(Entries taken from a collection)
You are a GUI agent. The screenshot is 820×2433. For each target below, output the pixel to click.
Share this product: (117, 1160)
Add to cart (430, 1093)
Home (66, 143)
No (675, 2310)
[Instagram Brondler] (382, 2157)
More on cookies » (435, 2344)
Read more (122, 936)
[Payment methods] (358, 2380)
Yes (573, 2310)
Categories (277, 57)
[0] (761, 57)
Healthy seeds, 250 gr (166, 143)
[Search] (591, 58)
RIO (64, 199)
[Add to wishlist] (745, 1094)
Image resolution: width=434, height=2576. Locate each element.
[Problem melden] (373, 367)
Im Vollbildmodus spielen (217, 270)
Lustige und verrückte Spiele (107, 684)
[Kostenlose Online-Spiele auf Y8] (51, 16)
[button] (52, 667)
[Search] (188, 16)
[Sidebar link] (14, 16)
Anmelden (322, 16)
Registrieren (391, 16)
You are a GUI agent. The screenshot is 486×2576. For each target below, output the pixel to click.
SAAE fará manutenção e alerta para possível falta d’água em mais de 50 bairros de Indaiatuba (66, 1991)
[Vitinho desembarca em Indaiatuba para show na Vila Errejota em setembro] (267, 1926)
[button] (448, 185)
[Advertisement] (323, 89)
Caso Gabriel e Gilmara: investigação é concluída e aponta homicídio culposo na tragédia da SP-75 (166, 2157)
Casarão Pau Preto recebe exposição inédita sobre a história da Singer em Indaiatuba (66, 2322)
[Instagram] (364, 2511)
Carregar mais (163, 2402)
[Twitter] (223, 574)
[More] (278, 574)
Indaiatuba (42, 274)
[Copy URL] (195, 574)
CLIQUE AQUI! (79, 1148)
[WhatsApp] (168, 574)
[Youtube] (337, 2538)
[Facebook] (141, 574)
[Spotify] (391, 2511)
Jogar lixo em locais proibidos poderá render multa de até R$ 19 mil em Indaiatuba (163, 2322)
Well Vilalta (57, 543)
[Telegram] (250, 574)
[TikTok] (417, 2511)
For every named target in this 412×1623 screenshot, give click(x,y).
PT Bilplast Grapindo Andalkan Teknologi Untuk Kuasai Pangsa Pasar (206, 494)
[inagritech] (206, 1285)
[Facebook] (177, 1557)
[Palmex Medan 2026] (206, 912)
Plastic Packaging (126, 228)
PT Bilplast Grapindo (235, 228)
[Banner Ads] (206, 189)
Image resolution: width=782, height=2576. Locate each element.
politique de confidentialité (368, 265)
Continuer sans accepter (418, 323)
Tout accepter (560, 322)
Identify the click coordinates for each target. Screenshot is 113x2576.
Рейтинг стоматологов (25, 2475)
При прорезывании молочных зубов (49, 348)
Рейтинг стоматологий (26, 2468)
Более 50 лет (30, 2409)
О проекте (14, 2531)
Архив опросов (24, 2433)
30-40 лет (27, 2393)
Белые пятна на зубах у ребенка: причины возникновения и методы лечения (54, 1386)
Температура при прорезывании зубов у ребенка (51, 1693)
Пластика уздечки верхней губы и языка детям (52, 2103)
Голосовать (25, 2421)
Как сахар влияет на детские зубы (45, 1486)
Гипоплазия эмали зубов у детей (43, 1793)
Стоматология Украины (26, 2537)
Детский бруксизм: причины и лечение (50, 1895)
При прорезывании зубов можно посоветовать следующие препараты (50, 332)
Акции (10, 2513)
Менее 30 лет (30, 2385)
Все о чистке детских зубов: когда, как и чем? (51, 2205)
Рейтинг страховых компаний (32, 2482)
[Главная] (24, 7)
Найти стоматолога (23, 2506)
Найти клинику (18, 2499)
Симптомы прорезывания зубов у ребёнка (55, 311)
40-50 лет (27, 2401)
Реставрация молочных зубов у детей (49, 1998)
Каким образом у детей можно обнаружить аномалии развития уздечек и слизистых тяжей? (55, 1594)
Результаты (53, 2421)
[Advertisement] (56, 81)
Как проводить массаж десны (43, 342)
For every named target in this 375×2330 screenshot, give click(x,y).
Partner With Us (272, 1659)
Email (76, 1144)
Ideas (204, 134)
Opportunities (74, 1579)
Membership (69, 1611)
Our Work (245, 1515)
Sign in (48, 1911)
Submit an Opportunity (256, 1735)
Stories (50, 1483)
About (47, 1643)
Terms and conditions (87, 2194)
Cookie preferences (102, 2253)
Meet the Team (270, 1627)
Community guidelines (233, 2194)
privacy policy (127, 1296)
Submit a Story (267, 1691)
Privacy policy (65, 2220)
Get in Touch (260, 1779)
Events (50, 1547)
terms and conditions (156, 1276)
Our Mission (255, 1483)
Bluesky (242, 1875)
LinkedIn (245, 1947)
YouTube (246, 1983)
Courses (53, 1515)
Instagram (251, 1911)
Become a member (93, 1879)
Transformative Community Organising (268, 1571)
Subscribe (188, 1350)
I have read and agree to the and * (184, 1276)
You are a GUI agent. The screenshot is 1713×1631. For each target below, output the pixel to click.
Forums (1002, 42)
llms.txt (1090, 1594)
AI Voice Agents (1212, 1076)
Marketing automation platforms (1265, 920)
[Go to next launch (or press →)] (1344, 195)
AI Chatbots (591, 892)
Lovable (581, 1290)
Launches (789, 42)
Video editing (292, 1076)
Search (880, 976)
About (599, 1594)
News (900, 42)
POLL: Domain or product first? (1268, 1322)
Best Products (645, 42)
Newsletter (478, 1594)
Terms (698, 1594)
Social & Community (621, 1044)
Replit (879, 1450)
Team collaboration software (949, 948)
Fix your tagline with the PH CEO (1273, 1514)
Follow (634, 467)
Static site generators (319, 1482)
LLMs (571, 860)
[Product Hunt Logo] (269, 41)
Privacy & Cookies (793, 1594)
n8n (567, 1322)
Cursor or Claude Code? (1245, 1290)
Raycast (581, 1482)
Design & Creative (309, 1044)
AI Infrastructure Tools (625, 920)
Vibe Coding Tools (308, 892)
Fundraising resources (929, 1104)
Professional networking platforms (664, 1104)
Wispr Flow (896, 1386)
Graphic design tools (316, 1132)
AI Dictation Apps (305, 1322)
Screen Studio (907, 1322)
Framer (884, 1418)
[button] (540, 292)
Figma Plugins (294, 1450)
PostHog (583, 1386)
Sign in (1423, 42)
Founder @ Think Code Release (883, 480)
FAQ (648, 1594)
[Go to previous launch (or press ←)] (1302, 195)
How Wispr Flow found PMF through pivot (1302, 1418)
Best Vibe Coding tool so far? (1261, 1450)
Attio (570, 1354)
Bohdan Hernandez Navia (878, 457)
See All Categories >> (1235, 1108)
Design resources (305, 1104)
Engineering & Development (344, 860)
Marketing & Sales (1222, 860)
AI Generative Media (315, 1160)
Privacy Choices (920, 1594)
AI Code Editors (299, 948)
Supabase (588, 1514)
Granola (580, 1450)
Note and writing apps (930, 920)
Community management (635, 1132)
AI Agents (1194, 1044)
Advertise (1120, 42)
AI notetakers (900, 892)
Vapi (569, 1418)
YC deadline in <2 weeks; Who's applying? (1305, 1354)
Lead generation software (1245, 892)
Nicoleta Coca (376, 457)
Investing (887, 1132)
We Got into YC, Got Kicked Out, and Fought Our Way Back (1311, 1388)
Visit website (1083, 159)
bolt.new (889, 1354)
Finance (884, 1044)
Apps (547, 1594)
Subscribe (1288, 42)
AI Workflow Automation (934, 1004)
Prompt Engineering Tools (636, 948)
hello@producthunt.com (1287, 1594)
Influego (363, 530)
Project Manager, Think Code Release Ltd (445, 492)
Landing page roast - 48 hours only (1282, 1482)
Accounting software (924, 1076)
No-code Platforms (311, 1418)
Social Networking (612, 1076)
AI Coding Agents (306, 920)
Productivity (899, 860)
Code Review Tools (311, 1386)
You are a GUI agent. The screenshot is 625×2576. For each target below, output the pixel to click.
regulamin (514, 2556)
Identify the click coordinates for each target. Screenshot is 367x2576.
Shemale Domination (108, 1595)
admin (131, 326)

Goal of the exercise:
Copy word for word the stretch of entries above from the line that has "n8n (567, 1322)" through the line that has "Figma Plugins (294, 1450)", both ends included, and nothing outside it.

Task answer:
n8n (567, 1322)
Cursor or Claude Code? (1245, 1290)
Raycast (581, 1482)
Design & Creative (309, 1044)
AI Infrastructure Tools (625, 920)
Vibe Coding Tools (308, 892)
Fundraising resources (929, 1104)
Professional networking platforms (664, 1104)
Wispr Flow (896, 1386)
Graphic design tools (316, 1132)
AI Dictation Apps (305, 1322)
Screen Studio (907, 1322)
Framer (884, 1418)
[button] (540, 292)
Figma Plugins (294, 1450)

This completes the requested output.